Tally the lines of the data that include the word "legend". Only the number is to be returned.

[Collected data entries]
————

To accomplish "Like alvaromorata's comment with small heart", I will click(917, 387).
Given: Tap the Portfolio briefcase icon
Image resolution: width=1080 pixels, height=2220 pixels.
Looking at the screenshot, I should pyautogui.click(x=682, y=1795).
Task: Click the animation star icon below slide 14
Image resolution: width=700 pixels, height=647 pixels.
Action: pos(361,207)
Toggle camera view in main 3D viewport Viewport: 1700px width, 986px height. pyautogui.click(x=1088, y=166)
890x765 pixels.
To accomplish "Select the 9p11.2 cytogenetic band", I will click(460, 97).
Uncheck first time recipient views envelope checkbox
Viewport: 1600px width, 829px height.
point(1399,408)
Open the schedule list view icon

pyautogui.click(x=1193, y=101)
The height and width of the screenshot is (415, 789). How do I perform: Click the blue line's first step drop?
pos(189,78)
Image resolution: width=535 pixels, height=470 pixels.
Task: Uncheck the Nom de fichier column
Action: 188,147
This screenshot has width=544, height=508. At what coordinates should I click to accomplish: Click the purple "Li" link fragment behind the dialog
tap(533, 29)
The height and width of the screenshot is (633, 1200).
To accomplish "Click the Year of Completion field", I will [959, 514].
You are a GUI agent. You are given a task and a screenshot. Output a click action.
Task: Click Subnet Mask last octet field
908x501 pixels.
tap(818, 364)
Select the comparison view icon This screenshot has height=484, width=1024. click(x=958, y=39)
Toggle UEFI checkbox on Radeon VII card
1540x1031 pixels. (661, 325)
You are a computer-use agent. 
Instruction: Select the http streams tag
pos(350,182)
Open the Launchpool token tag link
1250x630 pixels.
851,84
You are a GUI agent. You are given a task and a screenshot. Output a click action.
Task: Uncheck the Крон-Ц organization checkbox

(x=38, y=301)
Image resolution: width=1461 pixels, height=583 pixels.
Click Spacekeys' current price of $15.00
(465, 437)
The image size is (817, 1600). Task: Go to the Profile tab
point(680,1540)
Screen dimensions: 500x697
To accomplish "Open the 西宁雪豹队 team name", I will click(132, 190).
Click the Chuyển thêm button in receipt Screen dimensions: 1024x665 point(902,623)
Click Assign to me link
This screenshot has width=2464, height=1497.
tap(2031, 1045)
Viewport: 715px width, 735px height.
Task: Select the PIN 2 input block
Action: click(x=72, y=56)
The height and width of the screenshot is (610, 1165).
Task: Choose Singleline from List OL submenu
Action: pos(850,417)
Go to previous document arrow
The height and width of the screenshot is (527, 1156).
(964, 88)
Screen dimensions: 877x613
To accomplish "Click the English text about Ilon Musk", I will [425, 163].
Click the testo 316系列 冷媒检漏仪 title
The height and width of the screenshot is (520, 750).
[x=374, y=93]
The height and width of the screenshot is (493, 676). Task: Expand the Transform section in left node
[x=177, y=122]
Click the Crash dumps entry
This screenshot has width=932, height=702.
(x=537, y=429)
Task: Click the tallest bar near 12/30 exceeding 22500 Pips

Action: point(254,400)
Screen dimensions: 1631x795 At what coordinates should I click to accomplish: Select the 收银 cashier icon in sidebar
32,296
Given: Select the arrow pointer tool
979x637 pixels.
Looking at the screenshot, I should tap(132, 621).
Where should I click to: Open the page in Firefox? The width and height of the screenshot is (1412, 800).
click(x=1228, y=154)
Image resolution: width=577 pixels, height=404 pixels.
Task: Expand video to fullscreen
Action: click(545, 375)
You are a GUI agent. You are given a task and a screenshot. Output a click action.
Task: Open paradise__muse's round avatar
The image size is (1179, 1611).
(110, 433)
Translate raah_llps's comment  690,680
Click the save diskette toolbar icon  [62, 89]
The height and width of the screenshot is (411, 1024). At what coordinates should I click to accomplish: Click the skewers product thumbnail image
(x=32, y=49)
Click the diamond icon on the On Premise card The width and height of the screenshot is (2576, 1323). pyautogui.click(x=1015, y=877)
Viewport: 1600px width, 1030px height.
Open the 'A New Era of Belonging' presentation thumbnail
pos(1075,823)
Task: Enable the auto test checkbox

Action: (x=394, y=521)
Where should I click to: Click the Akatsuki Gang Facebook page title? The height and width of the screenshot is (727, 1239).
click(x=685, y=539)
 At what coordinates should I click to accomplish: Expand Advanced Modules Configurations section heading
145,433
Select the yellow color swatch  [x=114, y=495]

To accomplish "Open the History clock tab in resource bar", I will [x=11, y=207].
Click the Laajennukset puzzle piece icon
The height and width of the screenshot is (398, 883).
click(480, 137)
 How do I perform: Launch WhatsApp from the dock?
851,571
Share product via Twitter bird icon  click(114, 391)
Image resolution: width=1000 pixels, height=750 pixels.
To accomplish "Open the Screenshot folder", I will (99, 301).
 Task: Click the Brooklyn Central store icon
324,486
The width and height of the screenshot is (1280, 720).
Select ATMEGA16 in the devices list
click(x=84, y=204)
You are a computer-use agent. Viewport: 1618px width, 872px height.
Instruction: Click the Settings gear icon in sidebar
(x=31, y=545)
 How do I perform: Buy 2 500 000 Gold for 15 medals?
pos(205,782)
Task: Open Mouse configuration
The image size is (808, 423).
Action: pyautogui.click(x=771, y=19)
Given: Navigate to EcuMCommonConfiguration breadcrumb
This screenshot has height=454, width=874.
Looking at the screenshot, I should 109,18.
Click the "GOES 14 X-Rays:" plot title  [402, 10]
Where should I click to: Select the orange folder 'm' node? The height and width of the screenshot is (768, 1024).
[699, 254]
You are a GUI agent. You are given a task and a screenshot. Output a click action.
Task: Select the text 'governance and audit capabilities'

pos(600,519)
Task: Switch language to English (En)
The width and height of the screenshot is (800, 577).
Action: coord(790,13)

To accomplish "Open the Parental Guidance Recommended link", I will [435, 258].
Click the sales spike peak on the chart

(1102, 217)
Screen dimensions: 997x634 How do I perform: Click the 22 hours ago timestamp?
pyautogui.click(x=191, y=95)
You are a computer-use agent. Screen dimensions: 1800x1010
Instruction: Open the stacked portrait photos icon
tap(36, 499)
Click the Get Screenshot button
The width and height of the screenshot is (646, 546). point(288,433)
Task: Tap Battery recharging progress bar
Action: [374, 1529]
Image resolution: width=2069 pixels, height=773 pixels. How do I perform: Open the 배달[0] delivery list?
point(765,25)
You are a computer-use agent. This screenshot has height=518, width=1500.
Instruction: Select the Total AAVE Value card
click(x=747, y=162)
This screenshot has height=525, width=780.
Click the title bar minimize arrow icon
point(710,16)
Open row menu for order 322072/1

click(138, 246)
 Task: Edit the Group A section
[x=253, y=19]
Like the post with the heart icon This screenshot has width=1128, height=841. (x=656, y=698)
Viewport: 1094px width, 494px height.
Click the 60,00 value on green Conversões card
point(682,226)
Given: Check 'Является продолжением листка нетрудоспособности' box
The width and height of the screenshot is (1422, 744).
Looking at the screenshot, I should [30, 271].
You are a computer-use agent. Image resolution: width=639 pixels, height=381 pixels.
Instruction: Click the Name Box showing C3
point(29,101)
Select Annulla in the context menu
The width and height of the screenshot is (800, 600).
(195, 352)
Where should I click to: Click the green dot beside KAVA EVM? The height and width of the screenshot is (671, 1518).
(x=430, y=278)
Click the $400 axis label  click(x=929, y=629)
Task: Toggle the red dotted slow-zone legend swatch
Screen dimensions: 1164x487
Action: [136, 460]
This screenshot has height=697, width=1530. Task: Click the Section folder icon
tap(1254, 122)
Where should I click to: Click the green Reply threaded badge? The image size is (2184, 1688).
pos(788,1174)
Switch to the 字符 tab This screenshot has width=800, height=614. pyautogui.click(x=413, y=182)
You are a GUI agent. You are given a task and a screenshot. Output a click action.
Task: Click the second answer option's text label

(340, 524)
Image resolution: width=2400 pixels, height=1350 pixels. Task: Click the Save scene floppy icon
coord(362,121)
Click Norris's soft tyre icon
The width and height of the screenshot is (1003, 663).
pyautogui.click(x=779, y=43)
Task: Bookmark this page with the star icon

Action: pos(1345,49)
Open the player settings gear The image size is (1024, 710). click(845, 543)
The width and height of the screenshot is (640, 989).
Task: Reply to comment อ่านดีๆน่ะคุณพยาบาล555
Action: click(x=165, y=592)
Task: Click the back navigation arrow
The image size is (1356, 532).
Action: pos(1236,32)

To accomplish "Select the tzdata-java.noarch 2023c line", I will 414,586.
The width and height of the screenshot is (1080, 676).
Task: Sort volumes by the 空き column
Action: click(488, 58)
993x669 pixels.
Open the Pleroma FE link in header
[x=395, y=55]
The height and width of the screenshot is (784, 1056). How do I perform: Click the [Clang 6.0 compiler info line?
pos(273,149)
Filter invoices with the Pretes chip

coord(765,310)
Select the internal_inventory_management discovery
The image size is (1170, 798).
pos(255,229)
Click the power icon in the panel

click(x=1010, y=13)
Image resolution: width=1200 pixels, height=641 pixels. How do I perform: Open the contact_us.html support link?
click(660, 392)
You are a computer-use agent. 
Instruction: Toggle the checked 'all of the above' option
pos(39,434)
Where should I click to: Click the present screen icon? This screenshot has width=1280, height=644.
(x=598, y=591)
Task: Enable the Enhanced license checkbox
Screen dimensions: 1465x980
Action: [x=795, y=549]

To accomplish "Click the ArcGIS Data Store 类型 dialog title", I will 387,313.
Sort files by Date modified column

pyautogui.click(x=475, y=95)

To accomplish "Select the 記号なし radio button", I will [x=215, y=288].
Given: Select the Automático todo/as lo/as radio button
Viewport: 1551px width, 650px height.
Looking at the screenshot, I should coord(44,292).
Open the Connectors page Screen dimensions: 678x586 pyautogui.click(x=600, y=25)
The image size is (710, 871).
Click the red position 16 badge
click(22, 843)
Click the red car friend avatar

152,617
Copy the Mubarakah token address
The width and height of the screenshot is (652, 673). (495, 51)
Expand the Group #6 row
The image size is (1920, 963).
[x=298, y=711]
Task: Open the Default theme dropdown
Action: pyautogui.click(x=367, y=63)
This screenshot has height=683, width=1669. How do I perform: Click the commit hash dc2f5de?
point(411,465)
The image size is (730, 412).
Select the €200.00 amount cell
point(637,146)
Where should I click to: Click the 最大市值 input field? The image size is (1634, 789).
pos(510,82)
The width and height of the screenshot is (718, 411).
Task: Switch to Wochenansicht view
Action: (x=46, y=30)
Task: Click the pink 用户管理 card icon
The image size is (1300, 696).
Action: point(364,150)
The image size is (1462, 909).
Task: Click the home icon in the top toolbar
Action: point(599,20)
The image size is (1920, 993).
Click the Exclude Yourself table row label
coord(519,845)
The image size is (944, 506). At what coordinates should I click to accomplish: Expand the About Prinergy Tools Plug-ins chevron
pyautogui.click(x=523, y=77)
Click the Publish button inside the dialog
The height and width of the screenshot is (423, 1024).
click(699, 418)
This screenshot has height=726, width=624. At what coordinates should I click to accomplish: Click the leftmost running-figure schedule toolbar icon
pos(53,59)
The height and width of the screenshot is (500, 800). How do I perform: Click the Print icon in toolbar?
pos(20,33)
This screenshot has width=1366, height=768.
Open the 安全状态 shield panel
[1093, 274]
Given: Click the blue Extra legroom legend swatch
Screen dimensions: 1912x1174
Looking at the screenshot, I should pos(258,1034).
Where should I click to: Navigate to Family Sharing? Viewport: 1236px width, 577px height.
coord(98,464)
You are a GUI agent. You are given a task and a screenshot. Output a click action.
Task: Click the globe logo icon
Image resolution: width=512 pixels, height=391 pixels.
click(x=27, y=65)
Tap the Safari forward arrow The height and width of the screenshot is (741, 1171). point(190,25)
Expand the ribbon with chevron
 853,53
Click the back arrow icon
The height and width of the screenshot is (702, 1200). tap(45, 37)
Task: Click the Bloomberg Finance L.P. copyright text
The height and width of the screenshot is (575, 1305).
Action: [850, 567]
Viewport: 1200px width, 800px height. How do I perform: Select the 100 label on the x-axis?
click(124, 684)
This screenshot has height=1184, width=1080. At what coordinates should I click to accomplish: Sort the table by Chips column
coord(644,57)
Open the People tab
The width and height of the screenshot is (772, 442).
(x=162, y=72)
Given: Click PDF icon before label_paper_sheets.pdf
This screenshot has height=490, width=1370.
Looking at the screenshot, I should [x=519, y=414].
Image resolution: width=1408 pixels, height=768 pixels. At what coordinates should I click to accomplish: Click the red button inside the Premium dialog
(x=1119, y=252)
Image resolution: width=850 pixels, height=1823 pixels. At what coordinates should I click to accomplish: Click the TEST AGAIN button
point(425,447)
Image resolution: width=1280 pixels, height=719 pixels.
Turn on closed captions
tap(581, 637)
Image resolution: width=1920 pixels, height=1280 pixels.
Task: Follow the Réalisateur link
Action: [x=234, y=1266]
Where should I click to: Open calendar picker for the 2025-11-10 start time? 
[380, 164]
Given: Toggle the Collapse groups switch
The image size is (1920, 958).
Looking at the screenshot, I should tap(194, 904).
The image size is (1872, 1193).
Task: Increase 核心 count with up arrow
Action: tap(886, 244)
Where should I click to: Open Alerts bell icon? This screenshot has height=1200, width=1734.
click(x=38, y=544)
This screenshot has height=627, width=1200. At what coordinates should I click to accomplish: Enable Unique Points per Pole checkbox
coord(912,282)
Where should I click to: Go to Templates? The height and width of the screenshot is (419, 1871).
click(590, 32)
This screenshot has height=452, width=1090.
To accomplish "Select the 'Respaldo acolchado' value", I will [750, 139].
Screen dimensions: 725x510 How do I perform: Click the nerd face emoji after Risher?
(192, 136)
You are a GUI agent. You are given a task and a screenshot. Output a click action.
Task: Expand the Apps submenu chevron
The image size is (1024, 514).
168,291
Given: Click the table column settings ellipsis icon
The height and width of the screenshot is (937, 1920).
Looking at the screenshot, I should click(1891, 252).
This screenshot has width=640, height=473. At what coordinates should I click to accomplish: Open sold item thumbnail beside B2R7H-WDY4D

————

RESPONSE BELOW
2